If you are addressing your leaky gut by following the 5 ‘R’ gut protocol and you are not seeing much progress, it could be that you are dealing with SIBO – small intestine bacterial overgrowth. SIBO (pronounced SEE-bo) is one of the causes of leaky gut, but the two vary a bit when it comes to treatment.

The most common symptoms of SIBO are abdominal pain or discomfort, bloating/distention, diarrhea and/or constipation, and extreme burping and passing gas. It tends to be under-diagnosed since it shares so many symptoms with other gastrointestinal disorders.

A Bit Of Background

The small intestine is a big part of the digestive tract. More than 20 feet long, it takes up most of the space in the abdomen. Above it, the stomach’s job is to mix chewed up food with acid, and really start to break down the pieces of food.

After churning it up for a while, this mixture is sent to the small intestine where it’s broken down even further, and nutrients are absorbed into the bloodstream. Several nutrients are also manufactured here.

After all that acid treatment, there is really very little bacteria in the small intestine and only specific varieties. Or at least, this is how it’s supposed to be. The main bacteria colonies that are so important to good health are a little further down in the colon (large intestine).

There is a one-way valve between the small and large gut – the ileocecal valve (ICV) – designed to keep things moving forward. If the ICV gets damaged or even just stuck, digested material can go back into the small intestine. At this point, the normal colon bacteria, simply trying to do their job to keep us healthy, has been added to the mix.

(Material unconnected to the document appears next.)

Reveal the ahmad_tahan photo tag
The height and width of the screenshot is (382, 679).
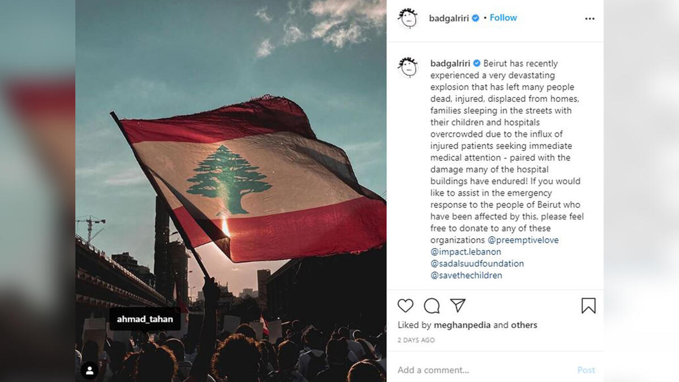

But remember, bacteria, even the good kind, doesn’t belong in the small intestine. Its presence can set off an inflammatory cascade with far-reaching effects. Other digestive issues of course, like GERD, leaky gut, IBS… but also hormone production, mood, and brain function can be affected.

Obviously, this is not something you’d want to happen.

There are many circumstances that can lead to SIBO, but the primary factor appears to be gastroenteritis (stomach flu) in your medical history. And who hasn’t had stomach flu at some point?

There are greater and lesser degrees of physical damage caused by these infections, so a bout of tummy problems doesn’t necessarily mean you will develop SIBO. But if your gut is sufficiently damaged, intestinal function will be impaired.

  • The ICV could malfunction and cause a backup
  • Some of the carpet-like villi on the intestinal wall could become scarred and unable to absorb nutrients, leading to a fermentation problem and blowing the ICV
  • The gut flushing action that’s supposed to happen between meals might shut down (a housekeeping problem)

But whatever the cause, bacteria that is normally considered beneficial relocates to where it doesn’t belong. Instead of helping, it becomes a troublemaker.

If you suspect you have SIBO, the most common lab test used is a breath test for incomplete digestion. Some practitioners are also beginning to use a urine panel to test for organic acids.

Once you’re diagnosed, some doctors choose to treat SIBO with low level antibiotics. Others believe the antibiotic cure is short lived, and that the SIBO will nearly always return. I suspect it all depends on a multitude of circumstances, both physical and emotional.

Most practitioners seem to agree that inflammatory foods must be removed from the diet. No starches, sugar, or alcohol. No grains. No probiotics or prebiotics. Most dairy products and legumes are a no-no. And sometimes, even fruits must be avoided.

Getting enough nutrition while starving out the SIBO begins to look like a tightrope act.